LIBRARY campaigners will seek legal advice after councillors backed changes which will see 21 branches across Oxfordshire forced to rely on volunteer staff.

Last night, Oxfordshire County Council’s cabinet approved a restructuring set to save £986,000, despite a string of library users urging them to re-draw the plans.

Some Friends groups indicated they would not actively encourage people to volunteer at libraries in a last ditch attempt to save professional staff.

Under the changes, all 43 libraries will remain open, but five will need to find volunteers to provide a third of staffing, and a further 16 will rely on members of the public to make up half of the workforce.

Council officers revealed the changes could see single volunteers manning libraries alone in rural locations.

Save Oxfordshire Libraries chairman Judith Wardle told the Oxford Mail: “There will be a number of Friends groups that will say ‘no way’ to volunteering.
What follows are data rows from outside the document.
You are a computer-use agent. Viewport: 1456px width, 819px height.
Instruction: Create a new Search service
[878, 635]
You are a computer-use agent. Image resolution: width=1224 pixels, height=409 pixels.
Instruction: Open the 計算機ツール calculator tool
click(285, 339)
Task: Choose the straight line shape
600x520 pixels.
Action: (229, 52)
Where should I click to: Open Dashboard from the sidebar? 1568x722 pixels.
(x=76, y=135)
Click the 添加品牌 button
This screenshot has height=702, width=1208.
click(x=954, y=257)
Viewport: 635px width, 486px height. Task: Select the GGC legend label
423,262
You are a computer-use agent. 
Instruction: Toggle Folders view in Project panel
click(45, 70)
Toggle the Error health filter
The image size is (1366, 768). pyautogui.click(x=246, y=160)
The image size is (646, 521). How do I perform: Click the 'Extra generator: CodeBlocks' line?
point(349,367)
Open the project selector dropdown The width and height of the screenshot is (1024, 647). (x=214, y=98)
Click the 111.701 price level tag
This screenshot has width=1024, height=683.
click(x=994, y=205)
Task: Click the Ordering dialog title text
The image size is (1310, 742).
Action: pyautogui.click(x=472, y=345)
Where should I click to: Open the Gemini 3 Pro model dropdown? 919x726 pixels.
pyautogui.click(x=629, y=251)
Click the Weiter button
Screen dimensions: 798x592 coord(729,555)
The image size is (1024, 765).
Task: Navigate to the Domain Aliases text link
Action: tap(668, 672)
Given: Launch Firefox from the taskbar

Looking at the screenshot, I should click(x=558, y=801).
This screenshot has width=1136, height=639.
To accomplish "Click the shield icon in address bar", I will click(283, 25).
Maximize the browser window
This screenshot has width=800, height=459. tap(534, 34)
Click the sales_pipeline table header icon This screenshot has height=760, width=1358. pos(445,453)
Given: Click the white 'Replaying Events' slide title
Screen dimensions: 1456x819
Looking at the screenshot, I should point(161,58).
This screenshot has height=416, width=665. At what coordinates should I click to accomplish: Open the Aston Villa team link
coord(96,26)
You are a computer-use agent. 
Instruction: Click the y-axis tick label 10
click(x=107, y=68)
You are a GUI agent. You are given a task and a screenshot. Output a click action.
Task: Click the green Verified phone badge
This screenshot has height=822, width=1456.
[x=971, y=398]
Of all the responses to the consultation, there was not a single Friends group that thinks it could do it.”

Library campaigners said they would ask lawyers to examine whether the council’s consultation and methodology of determining which libraries provide the statutory “comprehensive and efficient service” were legal.

But county council leader Keith Mitchell warned anyone planning a legal challenge: “We have worked very hard to make sure we fully comply with the legal requirements. I hope they won’t waste much of their money, and won’t waste any of ours.”

Campaigners from Kennington, Bampton, Charlbury, Goring, Old Marston, Watlington, Wheatley, Woodcote and Woodstock all addressed councillors, urging them not to force their library branches to rely on volunteers.

They argued the council’s methodology was biased against rural areas, volunteers would not come forwards, and that the withdrawal of staff did not comply with legal requirements.

Christopher Quentin, of our Woodcote Library, labelled the process a “sham”.

But council director of social and community services, John Jackson, said County Hall was still funding 81 per cent of costs at volunteer-staffed libraries, and the needs of library users across the county would be reassessed at least every four years. The assessment method was sound and based on legal advice, he said.

Councillor Judith Heathcoat, overseeing the plans, said continuing to fund all 43 Oxfordshire libraries left “wriggle room” in the future. She said: “Should the economic situation change, then the financial support given by the county council could be reviewed.”

Council officers will now work with Friends groups and local communities to find specific solutions to provide staffing in libraries.

Cabinet members said they hoped opening hours could be extended, and parishes could raise their council tax precepts to provide extra funds.

Acting county librarian Karen Warren said 140 volunteers already ran children’s Rhyme Time sessions and offered IT training in libraries, and 461 had put their names forwards during the consultation.